**YOUR ASSIGNMENT**
Copy each line of the data exactly. Leave nothing out.

**PROVIDED ENTRIES**

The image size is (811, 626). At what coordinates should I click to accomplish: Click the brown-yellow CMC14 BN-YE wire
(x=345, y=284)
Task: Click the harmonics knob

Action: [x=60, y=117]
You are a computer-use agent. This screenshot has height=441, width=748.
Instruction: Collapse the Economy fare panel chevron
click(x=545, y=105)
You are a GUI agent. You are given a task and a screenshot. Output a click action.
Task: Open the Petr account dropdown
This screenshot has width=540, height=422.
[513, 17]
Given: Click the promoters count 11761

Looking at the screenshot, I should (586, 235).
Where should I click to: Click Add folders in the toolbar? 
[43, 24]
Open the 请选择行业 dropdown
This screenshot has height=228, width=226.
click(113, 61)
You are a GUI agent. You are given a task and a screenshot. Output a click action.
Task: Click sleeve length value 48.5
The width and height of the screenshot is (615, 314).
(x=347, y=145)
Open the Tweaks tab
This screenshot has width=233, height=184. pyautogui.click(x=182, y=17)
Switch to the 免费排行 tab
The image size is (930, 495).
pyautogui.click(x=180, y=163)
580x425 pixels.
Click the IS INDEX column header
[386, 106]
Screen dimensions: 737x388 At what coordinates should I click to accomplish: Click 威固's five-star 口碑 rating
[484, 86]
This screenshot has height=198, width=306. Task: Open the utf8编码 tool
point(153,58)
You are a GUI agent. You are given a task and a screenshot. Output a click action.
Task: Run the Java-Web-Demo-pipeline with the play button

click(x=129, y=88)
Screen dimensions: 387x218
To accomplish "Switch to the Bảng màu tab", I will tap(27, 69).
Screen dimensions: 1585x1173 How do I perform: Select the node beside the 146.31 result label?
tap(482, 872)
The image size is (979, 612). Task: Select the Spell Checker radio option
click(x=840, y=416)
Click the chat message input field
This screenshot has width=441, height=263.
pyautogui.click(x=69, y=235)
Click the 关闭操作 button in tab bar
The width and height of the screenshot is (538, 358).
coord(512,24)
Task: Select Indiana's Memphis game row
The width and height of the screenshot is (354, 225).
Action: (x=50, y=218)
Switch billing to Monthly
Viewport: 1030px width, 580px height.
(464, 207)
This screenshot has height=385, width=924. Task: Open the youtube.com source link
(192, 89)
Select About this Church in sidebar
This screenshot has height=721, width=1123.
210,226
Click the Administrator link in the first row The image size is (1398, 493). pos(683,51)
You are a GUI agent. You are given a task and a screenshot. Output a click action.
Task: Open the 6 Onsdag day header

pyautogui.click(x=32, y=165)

**RESPONSE TO THIS TASK**
The image size is (811, 626). At what coordinates should I click to accomplish: Click the brown-yellow CMC14 BN-YE wire
(x=345, y=284)
Task: Click the harmonics knob

Action: [x=60, y=117]
You are a computer-use agent. This screenshot has height=441, width=748.
Instruction: Collapse the Economy fare panel chevron
click(x=545, y=105)
You are a GUI agent. You are given a task and a screenshot. Output a click action.
Task: Open the Petr account dropdown
This screenshot has width=540, height=422.
[513, 17]
Given: Click the promoters count 11761

Looking at the screenshot, I should (586, 235).
Where should I click to: Click Add folders in the toolbar? 
[43, 24]
Open the 请选择行业 dropdown
This screenshot has height=228, width=226.
click(113, 61)
You are a GUI agent. You are given a task and a screenshot. Output a click action.
Task: Click sleeve length value 48.5
The width and height of the screenshot is (615, 314).
(x=347, y=145)
Open the Tweaks tab
This screenshot has width=233, height=184. pyautogui.click(x=182, y=17)
Switch to the 免费排行 tab
The image size is (930, 495).
pyautogui.click(x=180, y=163)
580x425 pixels.
Click the IS INDEX column header
[386, 106]
Screen dimensions: 737x388 At what coordinates should I click to accomplish: Click 威固's five-star 口碑 rating
[484, 86]
This screenshot has height=198, width=306. Task: Open the utf8编码 tool
point(153,58)
You are a GUI agent. You are given a task and a screenshot. Output a click action.
Task: Run the Java-Web-Demo-pipeline with the play button

click(x=129, y=88)
Screen dimensions: 387x218
To accomplish "Switch to the Bảng màu tab", I will tap(27, 69).
Screen dimensions: 1585x1173 How do I perform: Select the node beside the 146.31 result label?
tap(482, 872)
The image size is (979, 612). Task: Select the Spell Checker radio option
click(x=840, y=416)
Click the chat message input field
This screenshot has width=441, height=263.
pyautogui.click(x=69, y=235)
Click the 关闭操作 button in tab bar
The width and height of the screenshot is (538, 358).
coord(512,24)
Task: Select Indiana's Memphis game row
The width and height of the screenshot is (354, 225).
Action: (x=50, y=218)
Switch billing to Monthly
Viewport: 1030px width, 580px height.
(464, 207)
This screenshot has height=385, width=924. Task: Open the youtube.com source link
(192, 89)
Select About this Church in sidebar
This screenshot has height=721, width=1123.
210,226
Click the Administrator link in the first row The image size is (1398, 493). pos(683,51)
You are a GUI agent. You are given a task and a screenshot. Output a click action.
Task: Open the 6 Onsdag day header

pyautogui.click(x=32, y=165)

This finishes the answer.